Namun jika Abud Darda’ kemudian juga memiliki urusan yang sama, maka puteri
kami telah menyiapkan jawaban mengiyakan.”
Jelas
sudah. Keterusterangan yang mengejutkan, ironis, sekaligus indah. Sang puteri
lebih tertarik kepada pengantar daripada pelamarnya! Itu mengejutkan dan
ironis. Tapi saya juga mengatakan indah karena satu alasan; reaksi Salman.
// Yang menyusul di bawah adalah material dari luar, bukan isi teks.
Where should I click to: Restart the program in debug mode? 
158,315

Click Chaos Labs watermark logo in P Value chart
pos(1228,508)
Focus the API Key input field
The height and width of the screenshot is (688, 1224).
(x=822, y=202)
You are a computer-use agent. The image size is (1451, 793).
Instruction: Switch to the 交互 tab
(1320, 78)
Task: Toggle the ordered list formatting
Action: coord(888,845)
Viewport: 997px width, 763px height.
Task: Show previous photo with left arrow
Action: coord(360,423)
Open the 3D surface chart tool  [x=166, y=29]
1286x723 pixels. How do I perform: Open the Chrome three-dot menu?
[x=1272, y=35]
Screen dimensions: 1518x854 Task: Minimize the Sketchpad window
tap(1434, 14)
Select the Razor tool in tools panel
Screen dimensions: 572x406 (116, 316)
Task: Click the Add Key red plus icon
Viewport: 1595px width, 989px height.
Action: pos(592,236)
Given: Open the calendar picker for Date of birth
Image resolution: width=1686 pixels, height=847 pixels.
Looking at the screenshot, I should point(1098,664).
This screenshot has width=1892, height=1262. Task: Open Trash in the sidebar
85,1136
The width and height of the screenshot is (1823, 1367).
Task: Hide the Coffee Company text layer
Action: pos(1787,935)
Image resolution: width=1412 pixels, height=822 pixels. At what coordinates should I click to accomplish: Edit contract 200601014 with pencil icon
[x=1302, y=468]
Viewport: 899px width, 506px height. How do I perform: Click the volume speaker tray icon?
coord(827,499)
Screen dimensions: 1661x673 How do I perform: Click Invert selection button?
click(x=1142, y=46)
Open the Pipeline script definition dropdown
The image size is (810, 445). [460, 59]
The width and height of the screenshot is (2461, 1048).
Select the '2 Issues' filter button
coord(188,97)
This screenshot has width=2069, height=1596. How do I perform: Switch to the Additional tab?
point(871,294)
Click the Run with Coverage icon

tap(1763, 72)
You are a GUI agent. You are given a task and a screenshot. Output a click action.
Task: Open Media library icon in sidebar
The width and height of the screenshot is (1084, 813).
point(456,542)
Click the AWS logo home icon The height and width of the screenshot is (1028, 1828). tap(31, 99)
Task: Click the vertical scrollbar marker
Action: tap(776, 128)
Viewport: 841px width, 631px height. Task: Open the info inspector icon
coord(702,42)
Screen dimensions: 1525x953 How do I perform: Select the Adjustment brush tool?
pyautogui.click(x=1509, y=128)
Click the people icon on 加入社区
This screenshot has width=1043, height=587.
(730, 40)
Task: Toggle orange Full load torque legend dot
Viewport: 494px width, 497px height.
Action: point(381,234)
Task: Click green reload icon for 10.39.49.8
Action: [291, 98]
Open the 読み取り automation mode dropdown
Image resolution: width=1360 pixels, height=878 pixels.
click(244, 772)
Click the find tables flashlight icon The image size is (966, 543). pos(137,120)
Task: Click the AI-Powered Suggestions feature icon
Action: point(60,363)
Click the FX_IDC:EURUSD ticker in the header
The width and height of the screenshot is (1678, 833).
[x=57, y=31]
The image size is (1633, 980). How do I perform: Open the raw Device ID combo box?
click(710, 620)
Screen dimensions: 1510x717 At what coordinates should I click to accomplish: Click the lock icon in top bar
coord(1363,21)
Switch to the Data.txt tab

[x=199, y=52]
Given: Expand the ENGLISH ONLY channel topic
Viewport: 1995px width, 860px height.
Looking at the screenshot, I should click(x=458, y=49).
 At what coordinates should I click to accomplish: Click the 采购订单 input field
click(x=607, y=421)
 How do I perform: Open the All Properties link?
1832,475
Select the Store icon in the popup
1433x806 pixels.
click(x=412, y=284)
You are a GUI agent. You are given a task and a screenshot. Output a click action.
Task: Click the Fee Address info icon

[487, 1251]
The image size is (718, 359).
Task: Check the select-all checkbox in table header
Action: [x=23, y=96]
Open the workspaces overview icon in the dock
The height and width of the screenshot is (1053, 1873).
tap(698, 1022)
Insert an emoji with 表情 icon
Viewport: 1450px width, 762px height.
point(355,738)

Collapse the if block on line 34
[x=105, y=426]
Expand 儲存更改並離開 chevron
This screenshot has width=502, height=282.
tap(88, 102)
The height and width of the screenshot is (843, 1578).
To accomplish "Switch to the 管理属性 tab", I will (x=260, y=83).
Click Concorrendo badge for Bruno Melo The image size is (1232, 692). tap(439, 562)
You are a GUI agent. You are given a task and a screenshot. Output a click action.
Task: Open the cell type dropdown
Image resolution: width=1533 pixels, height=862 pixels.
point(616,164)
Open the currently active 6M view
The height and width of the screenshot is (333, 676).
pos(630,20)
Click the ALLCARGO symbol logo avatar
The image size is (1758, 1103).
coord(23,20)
Bayangkan sebuah perasaan, di mana cinta dan persaudaraan bergejolak berebut
tempat dalam hati. Bayangkan sebentuk malu yang membuncah dan bertemu dengan
gelombang kesadaran; bahwa dia memang belum punya hak apapun atas orang yang
dicintainya. Mari kita dengar ia bicara.
”Allahu
Akbar!”, seru Salman, ”Semua mahar dan nafkah yang kupersiapkan ini akan aku
serahkan pada Abud Darda’, dan aku akan menjadi saksi pernikahan kalian!” teman
baik ku dunia akhirat. Dan aku akan menjadi saksi pernikahan bersejarah
kalian!” air mata kasih dan syukur membening suasana redup di suatu petang itu.
Subhanallah..sebuah
pengorbanan cinta yang agung dan menharukan. Begitulah apabila cinta didasarkan
pada cinta karena Allah. Sakit.. akan menjadi Indah..karena Allah.